* About this task
Please reproduce the target market assessment disclaimer below word for word, in full.

* Document text
------------------------

For the avoidance of doubt, the Target Market Assessment does not constitute: (a) an assessment of suitability or appropriateness for the purposes of MiFID II; or (b) a recommendation to any investor or group of investors to invest in, or purchase, or take any other action whatsoever with respect to the shares in the Company.
Each distributor is responsible for undertaking its own target market assessment in respect of the shares in the Company and determining appropriate distribution channels.

------------------------

* Data section
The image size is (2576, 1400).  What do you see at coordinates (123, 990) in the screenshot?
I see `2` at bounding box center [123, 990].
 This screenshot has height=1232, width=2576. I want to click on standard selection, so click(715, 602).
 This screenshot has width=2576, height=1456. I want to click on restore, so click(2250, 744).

------------------------

* Your response
For the avoidance of doubt, the Target Market Assessment does not constitute: (a) an assessment of suitability or appropriateness for the purposes of MiFID II; or (b) a recommendation to any investor or group of investors to invest in, or purchase, or take any other action whatsoever with respect to the shares in the Company.
Each distributor is responsible for undertaking its own target market assessment in respect of the shares in the Company and determining appropriate distribution channels.